O especialista lembra ainda que grande parte da performance negativa do Ifix está associada ao desempenho ruim de setores que compõem o índice e também da tributação de dividendos apresentada à Câmara no final do mês passado por Paulo Guedes, na 2ª parte da proposta de reforma tributária do governo. Para se ter ideia, em 2020, o Ifix teve desempenho negativo de 10,24%. Desde o começo de 2021, a variação do indicador está negativa em 1,32%.

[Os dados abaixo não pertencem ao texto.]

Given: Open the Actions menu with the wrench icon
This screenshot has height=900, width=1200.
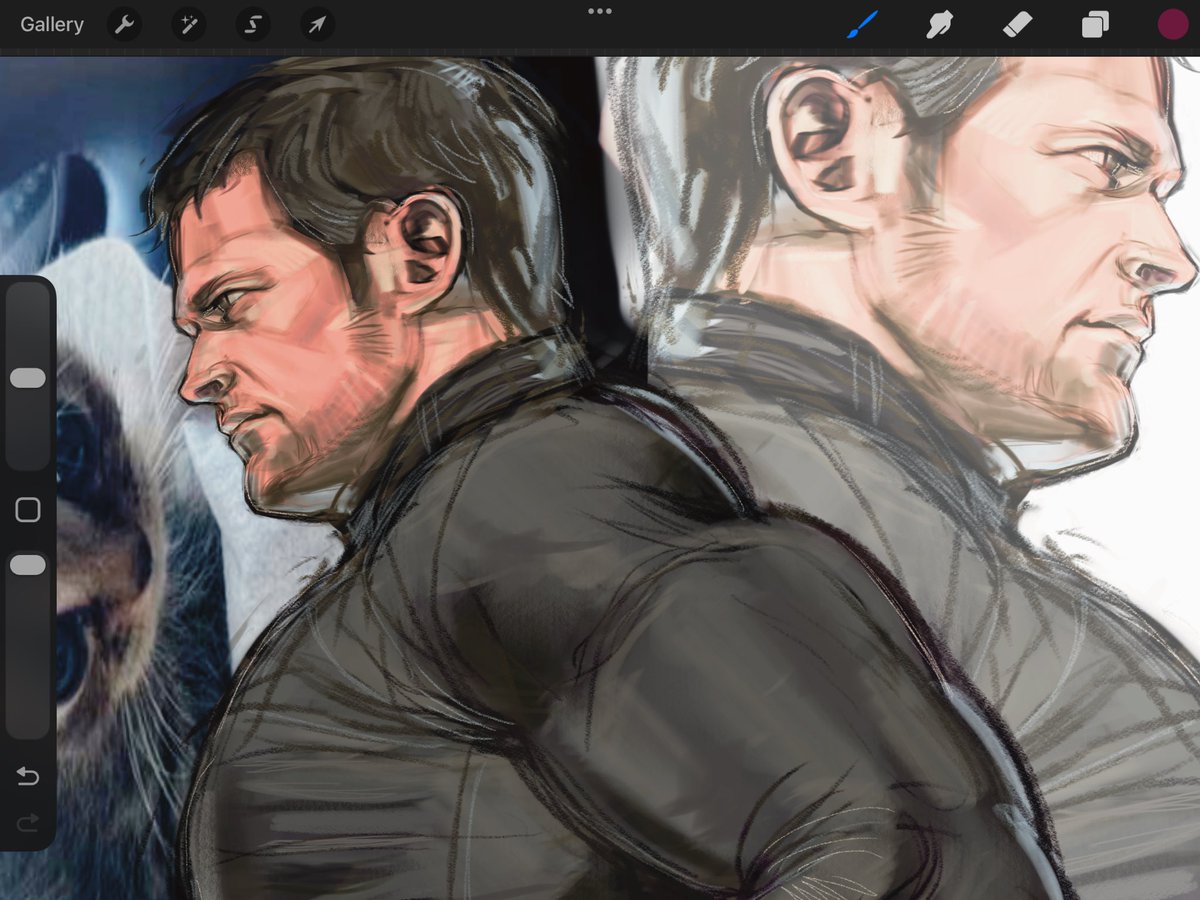Looking at the screenshot, I should tap(124, 24).
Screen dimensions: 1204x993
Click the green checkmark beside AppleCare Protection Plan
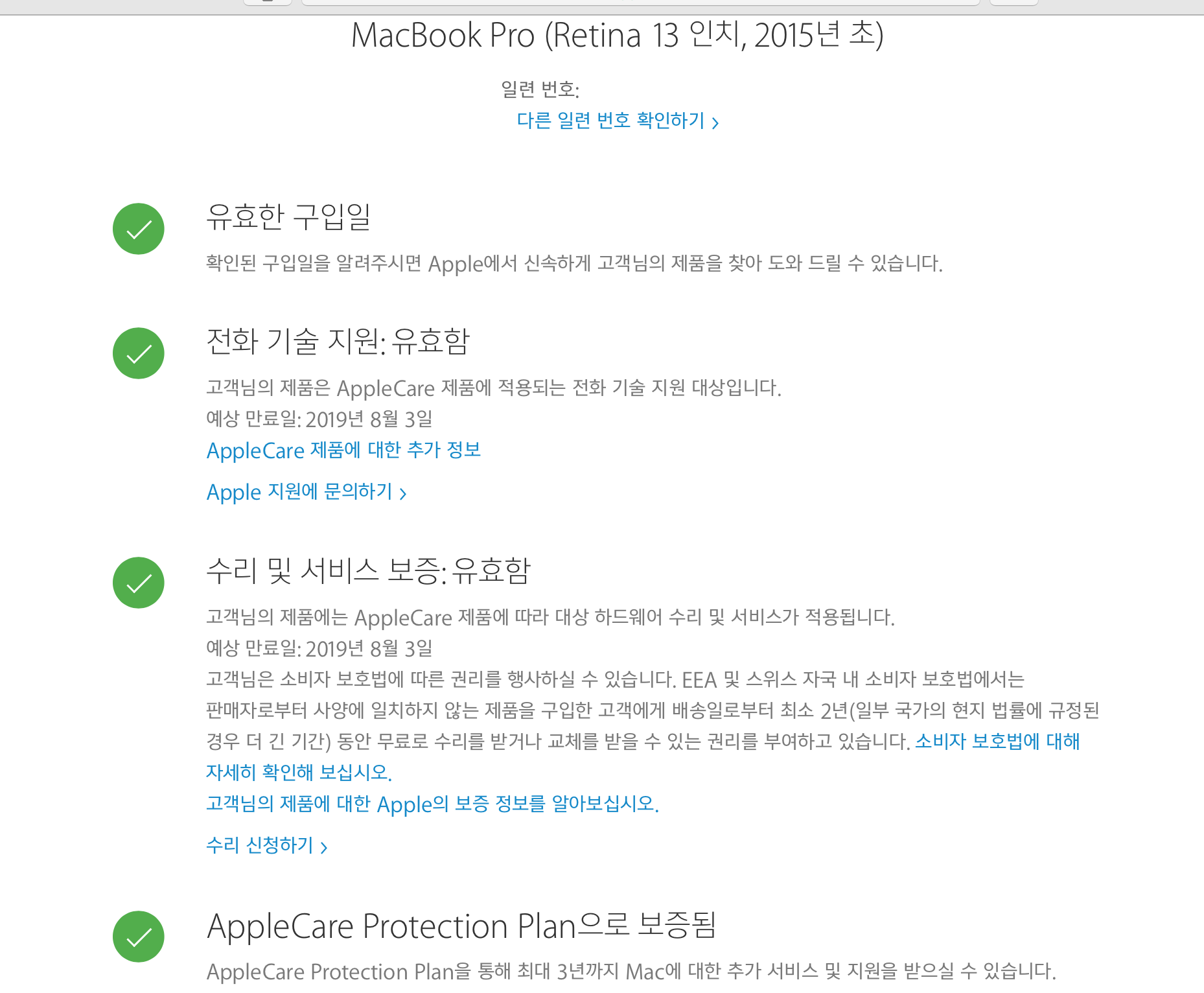coord(139,937)
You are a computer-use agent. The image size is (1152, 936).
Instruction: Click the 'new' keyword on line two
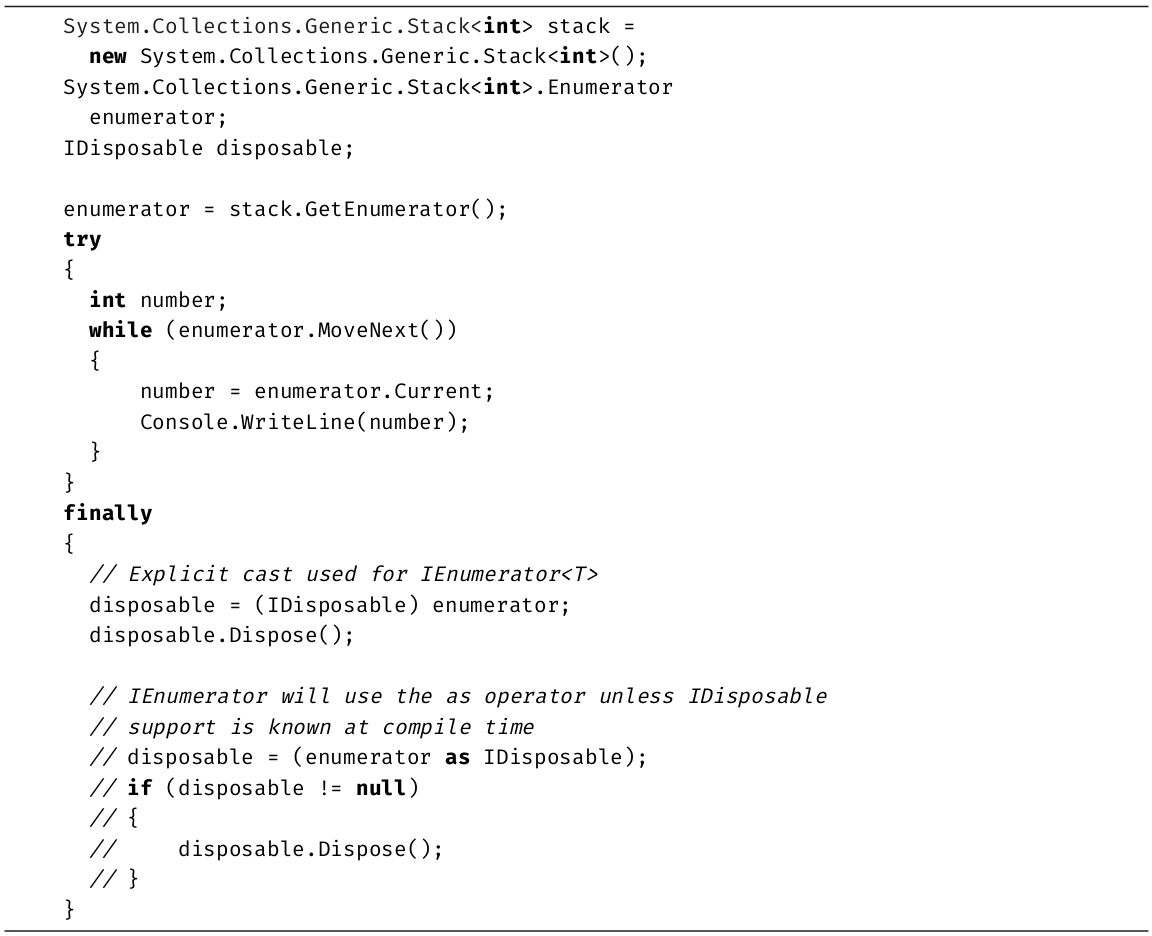coord(108,57)
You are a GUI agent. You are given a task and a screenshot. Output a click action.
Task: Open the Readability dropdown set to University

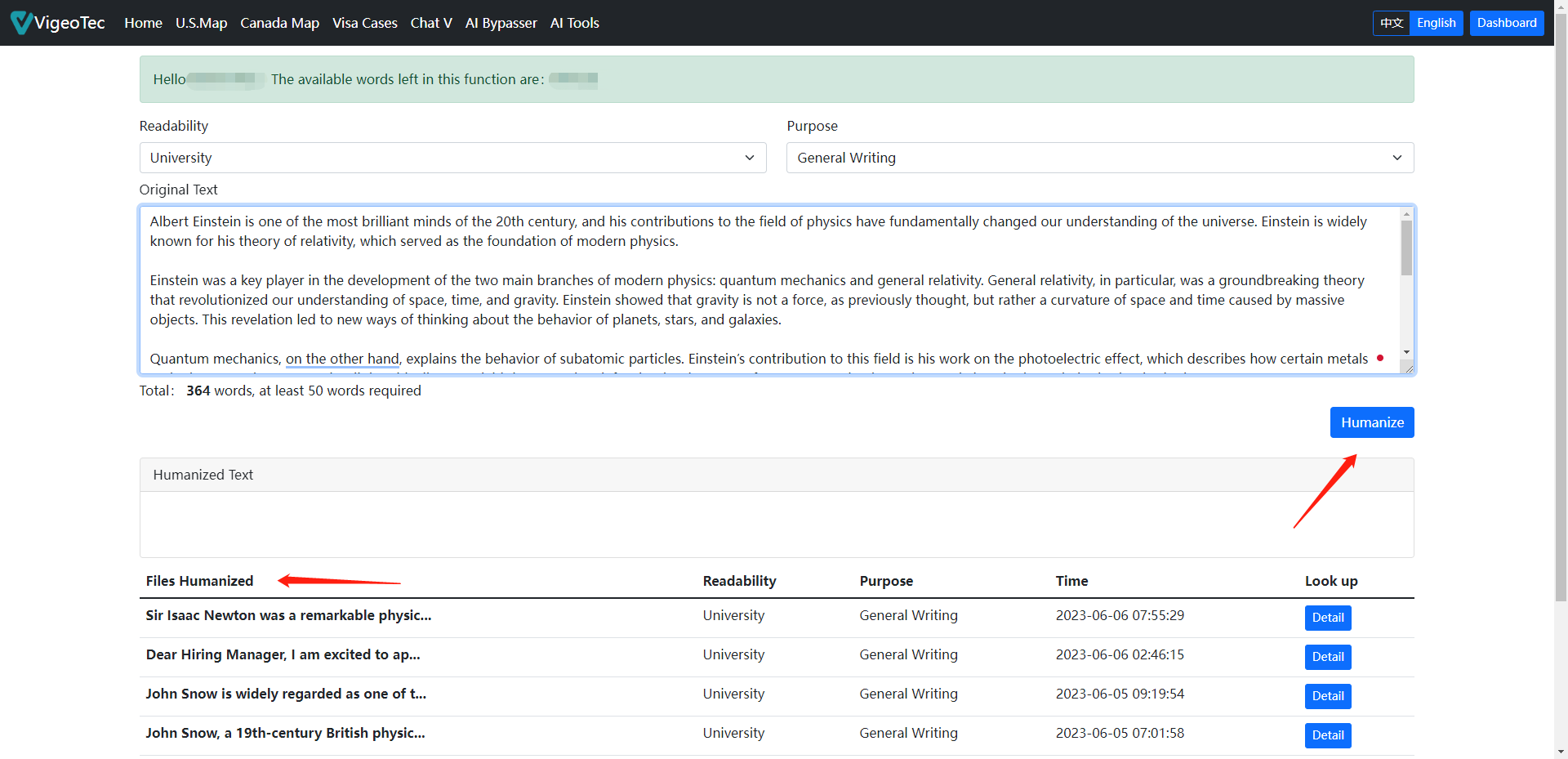coord(452,158)
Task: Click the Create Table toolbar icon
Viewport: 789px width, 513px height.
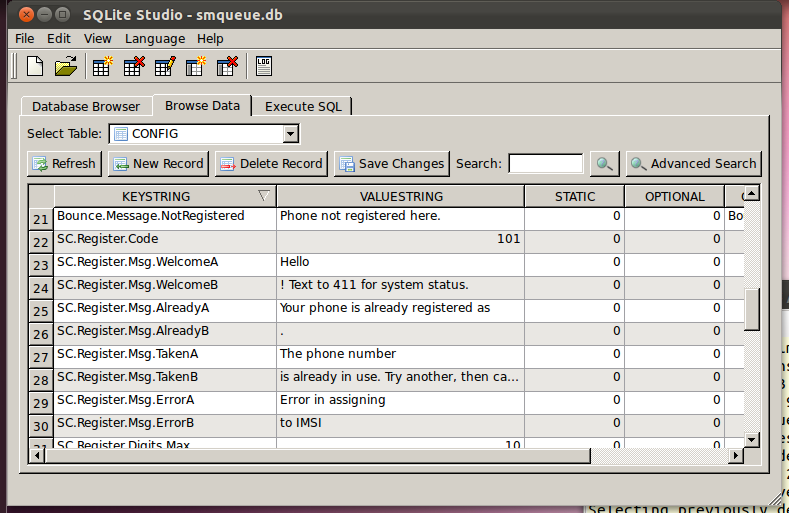Action: [102, 67]
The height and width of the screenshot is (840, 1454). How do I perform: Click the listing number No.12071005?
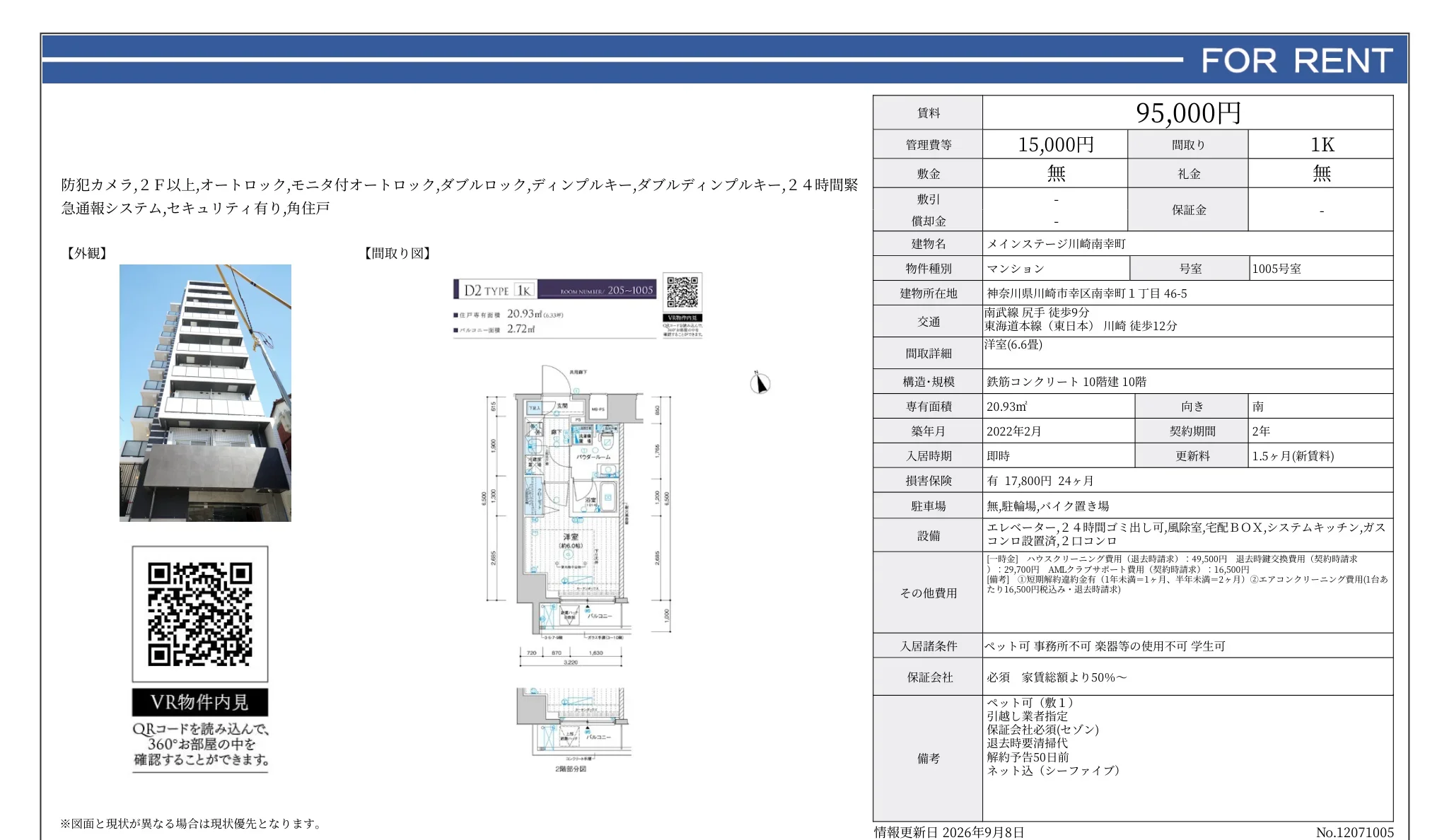[1355, 832]
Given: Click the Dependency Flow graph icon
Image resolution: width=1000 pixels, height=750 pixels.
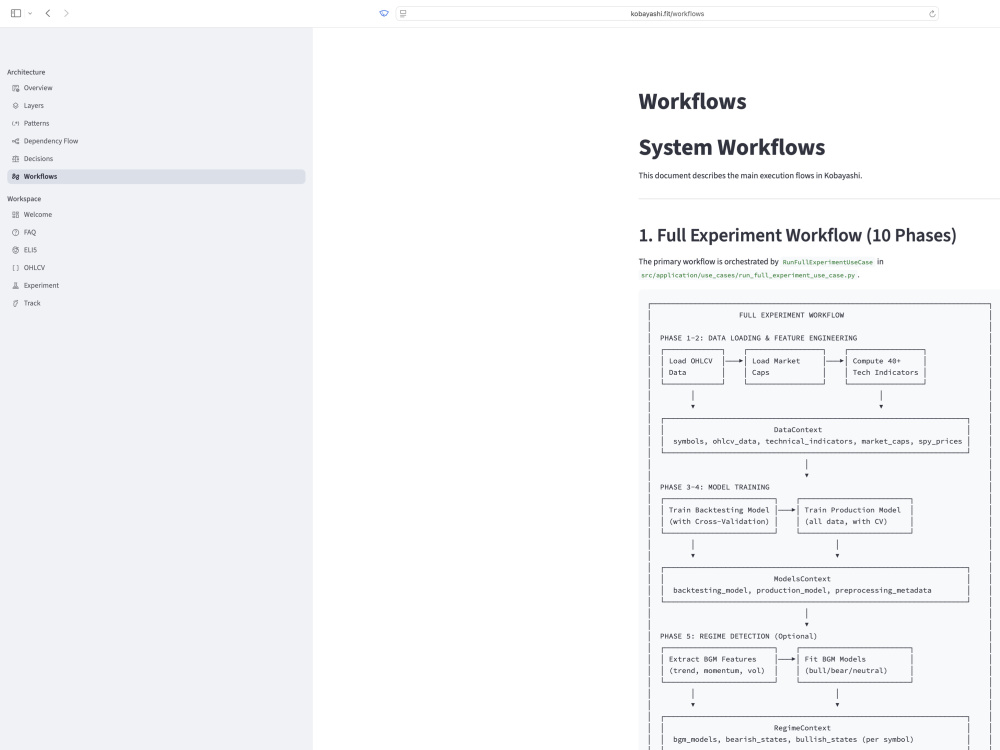Looking at the screenshot, I should tap(15, 141).
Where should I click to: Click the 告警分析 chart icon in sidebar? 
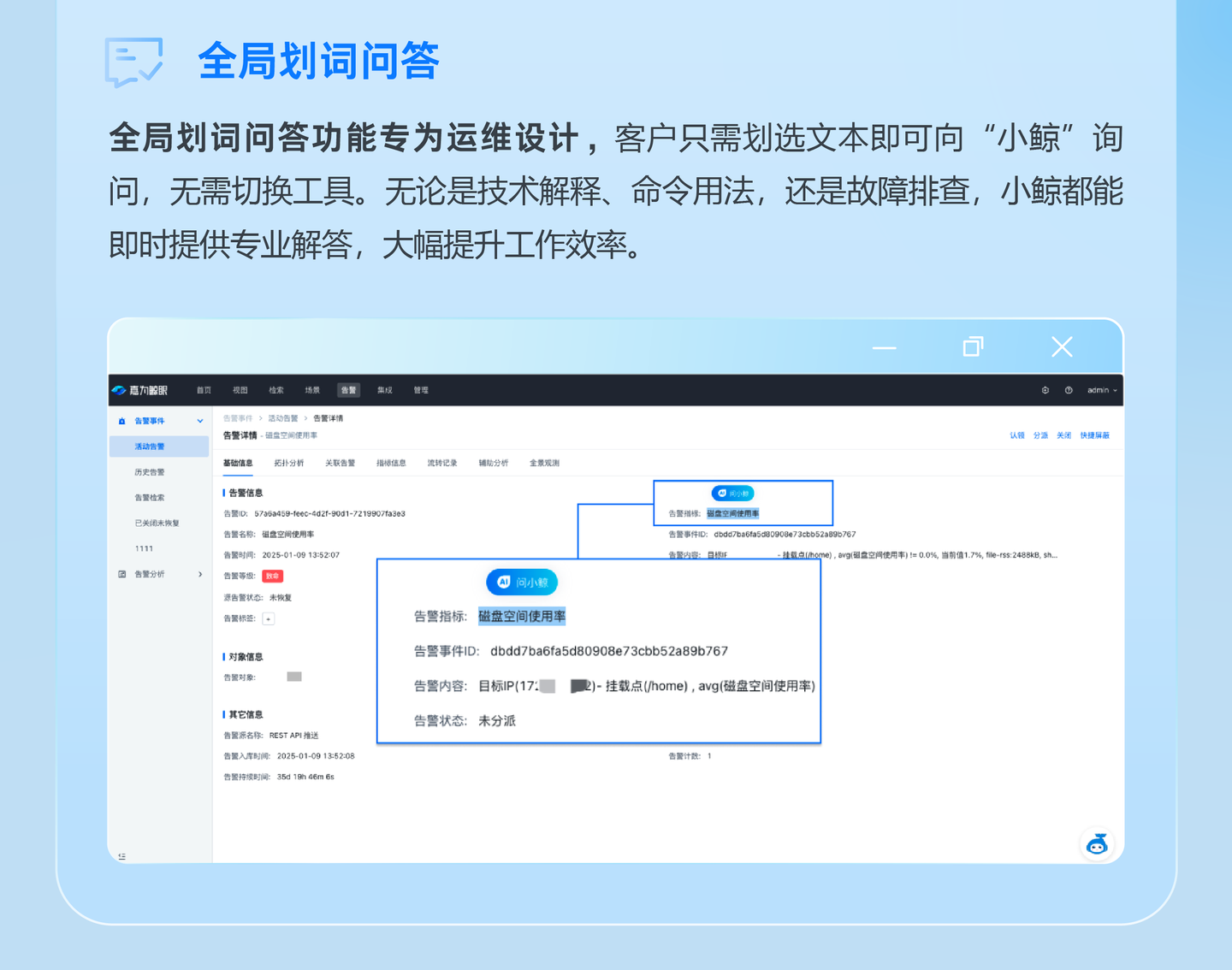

“A gente tem aproximadamente 35% do Ifix sendo composto por fundos de recebíveis, que é o que está segurando o Ifix, e o restante composto por ativos reais, que estão performando mal”, afirma.
Novo indicador
Devido a esses impasses em relação ao IPCA e IGP-M, a FGV já mostrou interesse em produzir um índice que seja específico para o mercado de locação. A informação foi revelada em um webinar sobre o mercado imobiliário promovido pela fundação em parceria com o jornal Folha de S.Paulo, no dia 31 de março.
“Estamos conversando com parceiros em potencial, fontes de informações. Temos contato com várias empresas que estão no setor de administração de contratos de aluguéis para compartilhamento de dados que reflitam a realidade do mercado”, disse Paulo Picchetti, pesquisador do FGV IBRE.
Ele constata, entretanto, que não há uma data ou cronograma para chegada do novo índice: “não temos uma expectativa, mas temos um desejo: ontem! Mas o processo é longo justamente para construirmos um índice que seja robusto e não mudarmos o que já temos por outro que também não funcione”.